Avec Richard Carlson, Julie Adams, Richard Denning, Antonio Moreno, Nestor Paiva, Whit Bissell, Bernie Gozier, Henry Escalante

THEMA MONSTRES MARINS I SAGA L’ETRANGE CREATURE DU LAC NOIR I UNIVERSAL MONSTERS

Après avoir usé jusqu’à la corde Dracula, Frankenstein, le loup-garou et la momie, à coup de séquelles, de cross-over et de parodies, les studios Universal avaient besoin d’un nouveau monstre, propre à enrichir un peu leur mythique bestiaire. Le producteur William Alland s’inspira donc d’une légende urbaine, prétendant qu’un homme-poisson vivrait quelque part en Amazonie, et se lança dans cette Étrange créature du lac noir appelée à devenir un classique. On y suit une expédition paléontologique aux abords d’un sinistre lagon, constituée d’une petite équipe de spécialistes : le professeur David Reed, l’industriel Mark Williams, le plongeur Carl Maia et sa fiancée scientifique Kay Lawrence.Tout ce beau monde se retrouve bientôt nez à nez avec un chaînon manquant entre l’homme et le poisson, qui les agresse en se sentant envahi sur son propre territoire, puis s’émeut face à la beauté de Kay. Au cours d’une mémorable séquence de ballet aquatique, le monstre marin, tapi au fond de son lagon, imite les mouvements gracieux de la belle qui fait innocemment trempette dans son joli maillot de bain blanc.
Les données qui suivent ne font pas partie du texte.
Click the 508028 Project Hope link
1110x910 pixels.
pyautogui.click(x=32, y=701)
La musique d’Hans J. Slater et les cadrages en caméra subjective de cette séquence inspireront Steven Spielberg lorsqu’il s’attellera vingt ans plus tard aux Dents de la mer.
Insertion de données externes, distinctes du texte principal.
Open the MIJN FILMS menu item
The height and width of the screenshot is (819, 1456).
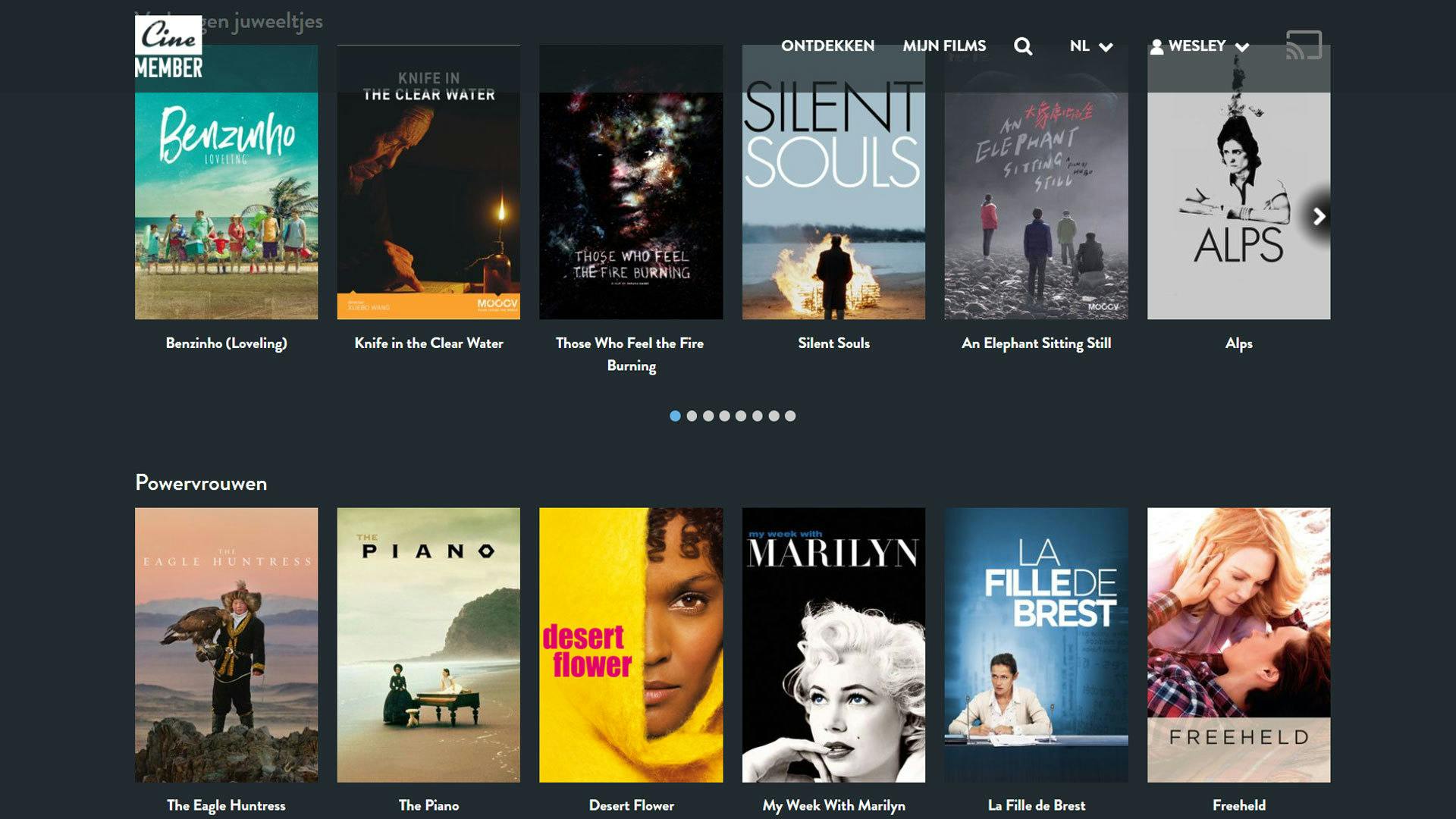944,46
Même si Bud Westmore, alors à la tête du département maquillages spéciaux d’Universal, s’octroya la paternité de cette étrange créature, il faut savoir qu’elle fut le fruit du travail d’une solide équipe de sculpteurs et de designers, notamment de la talentueuse Millicent Patrick. Cette dernière imagina en effet le look définitif du monstre, s’inspirant entre autres du « Moine des Mers », une bête marine apparaissant sur une vieille gravure du 17ème siècle. A la demande de Jack Arnold, la présence des branchies fut accentuée sur la tête du monstre, ce qui lui valut son surnom de « Gill Man » (« l’homme aux branchies »). Interprétée tour à tour par Ricou Browning (sous l’eau) et Ben Chapman (à la surface), elle ne fait d’abord que de furtives apparitions, sa main palmée et griffue surgissant lentement des eaux tandis que la bande originale d’Hans J. Slater s’affole avec tonitruance. Puis elle se montre au grand jour, exhibant sa surréaliste anatomie mi-humanoïde mi-écailleuse.

Le triangle amoureux

Jack Arnold donne ici la vedette à Richard Carlson, déjà héros du Météore de la nuit, pilier d’un petit groupe de comédiens très convaincants. Le scénario s’enrichit d’une rivalité amoureuse marquée entre David et Mark, autour de la belle Kay par ailleurs courtisée par la créature, ce qui fait beaucoup pour une seule femme. Entièrement reconstitué en Floride (pour les extérieurs) et aux studios Universal (pour les intérieurs), le décor du lagon amazonien est criant de vérité et lugubre à souhait. Sorti en pleine vogue des films en trois dimensions, L’Étrange créature du lac noir bénéficia à l’époque d’une imposante campagne publicitaire, clamant haut et fort qu’il s’agissait du premier film en relief avec des séquences sous-marines.